**What needs to be done**:
The answer is the full set of records below, transcribed exactly.

┌──

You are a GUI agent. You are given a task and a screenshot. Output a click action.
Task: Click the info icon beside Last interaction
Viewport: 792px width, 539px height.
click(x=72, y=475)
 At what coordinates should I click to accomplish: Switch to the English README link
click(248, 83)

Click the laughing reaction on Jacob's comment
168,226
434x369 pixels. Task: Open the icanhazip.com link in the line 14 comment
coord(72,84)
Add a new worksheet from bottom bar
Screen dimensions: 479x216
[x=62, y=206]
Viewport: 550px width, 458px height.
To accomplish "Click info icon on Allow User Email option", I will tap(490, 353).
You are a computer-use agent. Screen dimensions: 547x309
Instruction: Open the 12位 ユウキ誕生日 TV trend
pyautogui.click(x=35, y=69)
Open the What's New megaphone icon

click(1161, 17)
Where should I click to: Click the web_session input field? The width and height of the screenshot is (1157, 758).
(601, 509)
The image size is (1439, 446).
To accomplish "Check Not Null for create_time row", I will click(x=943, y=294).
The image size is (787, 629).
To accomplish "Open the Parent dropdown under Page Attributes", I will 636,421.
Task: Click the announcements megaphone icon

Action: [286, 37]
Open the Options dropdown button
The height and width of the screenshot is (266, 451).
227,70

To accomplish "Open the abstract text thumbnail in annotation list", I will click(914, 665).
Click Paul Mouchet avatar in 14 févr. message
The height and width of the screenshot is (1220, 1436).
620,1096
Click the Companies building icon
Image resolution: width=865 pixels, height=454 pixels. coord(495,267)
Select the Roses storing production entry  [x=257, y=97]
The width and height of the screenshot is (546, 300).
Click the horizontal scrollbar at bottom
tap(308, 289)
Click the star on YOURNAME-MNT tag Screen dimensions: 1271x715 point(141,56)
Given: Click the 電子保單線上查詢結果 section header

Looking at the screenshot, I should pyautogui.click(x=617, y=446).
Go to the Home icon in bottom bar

└──

**Answer to this exercise**:
You are a GUI agent. You are given a task and a screenshot. Output a click action.
Task: Click the info icon beside Last interaction
Viewport: 792px width, 539px height.
click(x=72, y=475)
 At what coordinates should I click to accomplish: Switch to the English README link
click(248, 83)

Click the laughing reaction on Jacob's comment
168,226
434x369 pixels. Task: Open the icanhazip.com link in the line 14 comment
coord(72,84)
Add a new worksheet from bottom bar
Screen dimensions: 479x216
[x=62, y=206]
Viewport: 550px width, 458px height.
To accomplish "Click info icon on Allow User Email option", I will tap(490, 353).
You are a computer-use agent. Screen dimensions: 547x309
Instruction: Open the 12位 ユウキ誕生日 TV trend
pyautogui.click(x=35, y=69)
Open the What's New megaphone icon

click(1161, 17)
Where should I click to: Click the web_session input field? The width and height of the screenshot is (1157, 758).
(601, 509)
The image size is (1439, 446).
To accomplish "Check Not Null for create_time row", I will click(x=943, y=294).
The image size is (787, 629).
To accomplish "Open the Parent dropdown under Page Attributes", I will 636,421.
Task: Click the announcements megaphone icon

Action: [286, 37]
Open the Options dropdown button
The height and width of the screenshot is (266, 451).
227,70

To accomplish "Open the abstract text thumbnail in annotation list", I will click(914, 665).
Click Paul Mouchet avatar in 14 févr. message
The height and width of the screenshot is (1220, 1436).
620,1096
Click the Companies building icon
Image resolution: width=865 pixels, height=454 pixels. coord(495,267)
Select the Roses storing production entry  [x=257, y=97]
The width and height of the screenshot is (546, 300).
Click the horizontal scrollbar at bottom
tap(308, 289)
Click the star on YOURNAME-MNT tag Screen dimensions: 1271x715 point(141,56)
Given: Click the 電子保單線上查詢結果 section header

Looking at the screenshot, I should pyautogui.click(x=617, y=446).
Go to the Home icon in bottom bar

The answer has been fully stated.